§ Exercise instructions
Take every line in the entries that includes the word "magnifier" and copy it.

(Collected data)
##########
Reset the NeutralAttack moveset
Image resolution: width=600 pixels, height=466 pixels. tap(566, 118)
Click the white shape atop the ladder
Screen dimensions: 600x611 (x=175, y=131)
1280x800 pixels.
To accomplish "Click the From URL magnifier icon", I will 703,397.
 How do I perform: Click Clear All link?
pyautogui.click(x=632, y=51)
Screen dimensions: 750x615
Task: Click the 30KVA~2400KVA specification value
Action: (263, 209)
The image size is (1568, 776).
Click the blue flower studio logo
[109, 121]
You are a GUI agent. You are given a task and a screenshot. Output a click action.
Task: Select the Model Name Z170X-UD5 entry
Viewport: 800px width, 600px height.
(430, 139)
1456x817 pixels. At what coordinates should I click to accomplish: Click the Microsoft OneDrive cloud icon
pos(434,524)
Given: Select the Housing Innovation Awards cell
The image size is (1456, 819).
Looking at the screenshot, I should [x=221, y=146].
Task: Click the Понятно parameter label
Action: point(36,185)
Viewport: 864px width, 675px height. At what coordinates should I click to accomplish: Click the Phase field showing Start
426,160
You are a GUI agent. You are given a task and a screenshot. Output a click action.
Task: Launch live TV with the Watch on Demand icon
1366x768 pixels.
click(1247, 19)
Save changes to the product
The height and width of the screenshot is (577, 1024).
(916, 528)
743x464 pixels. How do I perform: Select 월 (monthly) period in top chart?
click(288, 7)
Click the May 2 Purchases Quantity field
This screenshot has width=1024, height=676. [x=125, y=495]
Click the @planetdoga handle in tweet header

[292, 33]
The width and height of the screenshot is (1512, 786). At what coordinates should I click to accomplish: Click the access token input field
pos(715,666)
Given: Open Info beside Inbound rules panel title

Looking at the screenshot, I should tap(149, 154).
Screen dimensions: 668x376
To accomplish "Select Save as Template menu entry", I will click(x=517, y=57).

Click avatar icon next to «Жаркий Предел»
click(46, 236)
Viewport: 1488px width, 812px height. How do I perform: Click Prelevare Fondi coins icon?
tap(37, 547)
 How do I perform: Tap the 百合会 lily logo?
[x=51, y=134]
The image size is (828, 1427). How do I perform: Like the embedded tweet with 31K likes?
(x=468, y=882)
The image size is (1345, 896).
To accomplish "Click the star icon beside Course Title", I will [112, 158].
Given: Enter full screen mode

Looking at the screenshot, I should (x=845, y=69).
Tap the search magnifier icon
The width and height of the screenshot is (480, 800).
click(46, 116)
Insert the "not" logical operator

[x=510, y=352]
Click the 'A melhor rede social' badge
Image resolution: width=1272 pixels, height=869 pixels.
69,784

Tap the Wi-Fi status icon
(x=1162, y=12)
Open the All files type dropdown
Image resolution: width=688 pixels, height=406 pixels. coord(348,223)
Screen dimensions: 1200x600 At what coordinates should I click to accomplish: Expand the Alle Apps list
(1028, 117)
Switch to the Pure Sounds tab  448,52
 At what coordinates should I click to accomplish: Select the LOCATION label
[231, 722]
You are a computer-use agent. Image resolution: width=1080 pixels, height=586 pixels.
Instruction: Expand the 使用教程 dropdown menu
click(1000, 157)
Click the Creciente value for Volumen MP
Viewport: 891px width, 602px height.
##########
§ Written answer
To accomplish "Click the From URL magnifier icon", I will 703,397.
Tap the search magnifier icon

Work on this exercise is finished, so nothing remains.